About OpenRobotsTXT Bot

OpenRobotsTXT is a project designed to archive and analyze the content of all of the robots.txt files on the web. The project will act as a robots.txt library, allowing anyone to search for both active and historic files.

The bot only wants to visit publicly accessible robots.txt files then move on to the next website. It does not want to crawl whole domains.

The open project is led by Majestic, a UK based specialist search engine used by hundreds of thousands of businesses worldwide.

Bot Info

Bot TypeGood crawler
Identifies ItselfAlways
IP RangeDistributed, Worldwide
Obeys Robots.txtYes*
Data served atopenrobotstxt.org

What is OpenRobotsTXT doing on my site(s)?

Crawler is designed to only examine robots.txt. Redirects will only be respected if they resolve to robots.txt. Any other content will be disregarded.

Why is there an asterisk after 'Yes*' in the Bot Info table?

The bot only wants to access robots.txt itself. It does not crawl site content, so no directives are triggered or violated. So while it plays by the rules and tries to obey robots.txt instructions, it shouldn't find itself in a situation where it has to.

What happens to the crawled data?

Data is archived, analysed and made available freely available for verified users on this site, openrobotstxt.org.

Can I block OpenRobotsTXT?

Of course.

OpenRobotsTXT adheres to the robots.txt standard. As the bot is only interested in robots.txt, it should not visit any other page on your site unless your host's server configuration orders it to do so. However, for your peace of mind, you can request that it does not look at any page other than robots.txt by adding this line.

User-agent: OpenRobotsTXT
Disallow: /

If you have reason to believe that OpenRobotsTXT did NOT obey your robots.txt commands, then please let us know. Please provide URL to your website and log entries showing bot trying to retrieve pages other than robots.txt.

Please note that OpenRobotsTXT accepts data from a few trusted partners. They may use their own crawl methods, with a different User Agent and ruleset.

Is there a down-side to blocking OpenRobotsTXT?

Yes.

As well as offering aggregated reports on webmaster sentiment regarding blocking and allowing certain bots, OpenRobotsTXT aims to act as a back-up for those times when a site's robots.txt is not available. If OpenRobotsTXT is blocked, you remove the ability for other crawlers to check our secondary records to see if and how they should respectfully crawl your site.

Additionally, we will not be able to provide you with an audit ability to see if a named crawler should have been able to visit parts of your site on a certain day.

What commands in robots.txt does OpenRobotsTXT support?

Robots.txt informs crawling behavior for site content, which our crawler does not visit. Robots.txt instructions are not intended to apply to scanning of robots.txt itself.

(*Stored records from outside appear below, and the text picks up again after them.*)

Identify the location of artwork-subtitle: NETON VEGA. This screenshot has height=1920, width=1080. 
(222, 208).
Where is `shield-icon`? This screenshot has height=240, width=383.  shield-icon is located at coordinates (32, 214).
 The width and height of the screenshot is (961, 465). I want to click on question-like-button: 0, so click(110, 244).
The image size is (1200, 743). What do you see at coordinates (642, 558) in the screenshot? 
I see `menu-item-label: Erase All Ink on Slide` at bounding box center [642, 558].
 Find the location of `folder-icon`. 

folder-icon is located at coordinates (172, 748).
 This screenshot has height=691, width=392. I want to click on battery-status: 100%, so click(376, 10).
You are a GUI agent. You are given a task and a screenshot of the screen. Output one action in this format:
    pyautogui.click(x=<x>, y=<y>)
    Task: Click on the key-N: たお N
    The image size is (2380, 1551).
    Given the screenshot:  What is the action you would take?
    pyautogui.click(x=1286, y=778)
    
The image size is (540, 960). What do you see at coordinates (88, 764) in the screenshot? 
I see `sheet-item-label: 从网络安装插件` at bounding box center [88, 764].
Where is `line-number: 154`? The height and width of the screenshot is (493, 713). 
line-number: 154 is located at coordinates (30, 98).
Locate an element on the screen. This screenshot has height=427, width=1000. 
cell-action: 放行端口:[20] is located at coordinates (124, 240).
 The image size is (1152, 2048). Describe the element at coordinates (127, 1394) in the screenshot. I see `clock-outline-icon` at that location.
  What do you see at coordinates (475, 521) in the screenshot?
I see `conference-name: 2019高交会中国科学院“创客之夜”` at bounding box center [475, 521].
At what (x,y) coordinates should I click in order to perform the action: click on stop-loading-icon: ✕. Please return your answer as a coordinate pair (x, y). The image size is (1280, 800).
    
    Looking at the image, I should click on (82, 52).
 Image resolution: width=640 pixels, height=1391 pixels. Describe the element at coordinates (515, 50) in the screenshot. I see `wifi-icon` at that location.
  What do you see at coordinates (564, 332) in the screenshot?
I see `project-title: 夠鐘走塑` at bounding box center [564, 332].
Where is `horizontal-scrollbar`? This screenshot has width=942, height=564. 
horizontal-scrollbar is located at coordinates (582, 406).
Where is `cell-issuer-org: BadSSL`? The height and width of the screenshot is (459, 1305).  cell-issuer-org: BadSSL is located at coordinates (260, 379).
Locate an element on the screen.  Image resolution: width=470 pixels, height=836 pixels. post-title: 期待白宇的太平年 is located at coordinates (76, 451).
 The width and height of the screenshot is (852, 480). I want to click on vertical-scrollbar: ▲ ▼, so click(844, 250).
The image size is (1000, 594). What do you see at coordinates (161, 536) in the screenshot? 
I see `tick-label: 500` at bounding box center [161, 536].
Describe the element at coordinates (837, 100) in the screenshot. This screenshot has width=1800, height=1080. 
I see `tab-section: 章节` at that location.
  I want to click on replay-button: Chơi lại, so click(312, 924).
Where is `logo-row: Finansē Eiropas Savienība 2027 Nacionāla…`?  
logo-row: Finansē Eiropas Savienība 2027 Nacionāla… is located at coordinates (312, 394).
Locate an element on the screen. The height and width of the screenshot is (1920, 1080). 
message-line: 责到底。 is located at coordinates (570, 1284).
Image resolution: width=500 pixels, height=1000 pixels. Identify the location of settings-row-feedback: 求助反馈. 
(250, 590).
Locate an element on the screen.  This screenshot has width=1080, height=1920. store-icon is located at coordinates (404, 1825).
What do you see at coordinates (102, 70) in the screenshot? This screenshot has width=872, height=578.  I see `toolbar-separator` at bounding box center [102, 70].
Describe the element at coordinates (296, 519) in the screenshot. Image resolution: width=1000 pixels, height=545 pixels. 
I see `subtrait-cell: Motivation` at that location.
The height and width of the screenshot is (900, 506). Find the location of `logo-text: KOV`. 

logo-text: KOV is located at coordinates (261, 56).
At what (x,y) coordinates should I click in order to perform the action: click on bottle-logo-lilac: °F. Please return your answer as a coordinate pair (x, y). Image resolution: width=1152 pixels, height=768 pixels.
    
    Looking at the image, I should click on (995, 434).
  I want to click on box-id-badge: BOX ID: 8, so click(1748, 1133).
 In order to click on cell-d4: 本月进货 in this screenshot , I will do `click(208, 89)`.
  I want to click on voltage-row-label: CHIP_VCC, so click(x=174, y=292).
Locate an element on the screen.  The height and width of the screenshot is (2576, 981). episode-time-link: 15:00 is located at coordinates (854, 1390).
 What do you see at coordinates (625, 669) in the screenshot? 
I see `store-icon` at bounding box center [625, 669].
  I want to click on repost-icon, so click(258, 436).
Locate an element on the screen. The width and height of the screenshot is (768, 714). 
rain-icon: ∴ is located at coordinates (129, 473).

However, OpenRobotsTXT will obey the following optional instruction to control republishing of your robots file ONLY WHEN placed in OpenRobotsTXT directives:

User-agent: OpenRobotsTXT
Publish-Robots: yes
Disallow:

Options are [yes/no]. Change Publish-Robots to 'no' to request that we do not publish this robots.txt

Does OpenRobotsTXT follow redirects?

Sometimes a server may send a 30x redirect in response to a request for a robots.txt instead of the file anticipated.

The OpenRobotsTXT crawler will follow up to 5 redirects. The crawler will only follow redirects where the path resolves to “/robots.txt”. Redirect chains falling outside of these parameters will cause the crawler to log an error and move on.

This is a stricter interpretation than some other crawlers, which may accommodate internal ( same host ) redirects to any path.

Why did my robots.txt block not work on OpenRobotsTXT?

We are keen to see any reports of potential violations of robots.txt by OpenRobotsTXT.

There are a number of false positives raised - this can be a useful checklist when configuring a web server:

  • Off site redirects when requesting robots.txt - OpenRobotsTXT follows redirects, but only on the same domain. The ideal is for robots.txt to be available at "/robots.txt" as specified in the standard.
  • Multiple domains running on the same server. Modern webservers such as Apache can log accesses to a number of domains to one file - this can cause confusion when attempting to see what webserver was accessed at which point. You may wish to consider adding domain information to the access log, or splitting access logs on a per domain basis
  • Robots.txt out of sync with developer copy.

What are the current versions of OpenRobotsTXT?

The current operating versions of OpenRobotsTXT is:

  • v1.0.0 (Current - May 2025)

How do I verify requests are from you?

We intend to support Reverse DNS. Details coming soon.